Remember St. Jean Vianney who spent most of his day in the confessional:
My children, we cannot comprehend the goodness of God towards us in instituting this great Sacrament of Penance. If we had had a favour to ask of Our Lord, we should never have thought of asking Him that. But He foresaw our frailty and our inconstancy in well-doing, and His love induced Him to do what we should not have dared to ask. If one said to those poor lost souls that have been so long in Hell, "We are going to place a priest at the gate of Hell: all those who wish to confess have only to go out, " do you think, my children, that a single one would remain? The most guilty would not be afraid of telling their sins, nor even of telling them before all the world. Oh, how soon Hell would be a desert, and how Heaven would be peopled! Well, we have the time and the means, which those poor lost souls have not.
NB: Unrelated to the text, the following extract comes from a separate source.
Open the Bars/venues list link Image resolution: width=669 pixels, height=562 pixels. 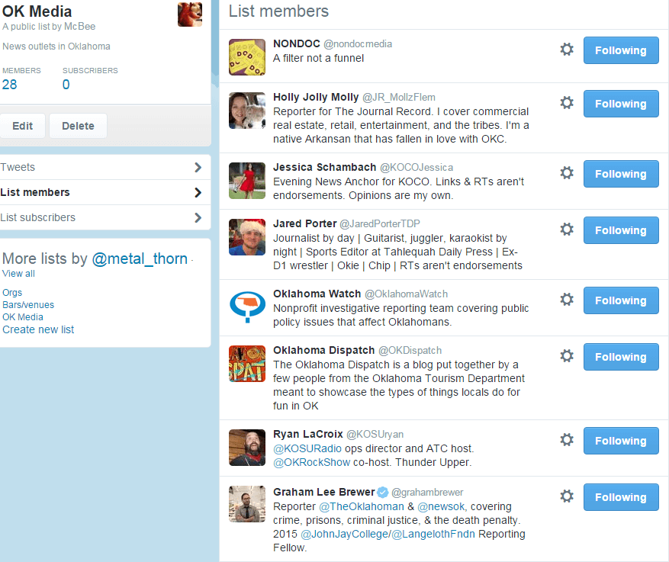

And I am quite sure that those wretched ones say in Hell, "O accursed priest! if I had never known you, I should not be so guilty!" (Read more from this great saint here.)Padre Pio was also a prisoner of the confessional:
"God runs after the most stubborn souls. They cost him too much to abandon them."
"It is a tremendous responsibility to sit in the tribunal of the confessional." (Read more here.)Thank God for "The light is on for you" initiative. Every Wednesday evening at every church in the Diocese of Arlington and Washington, D.C. a priest waits to hear confessions.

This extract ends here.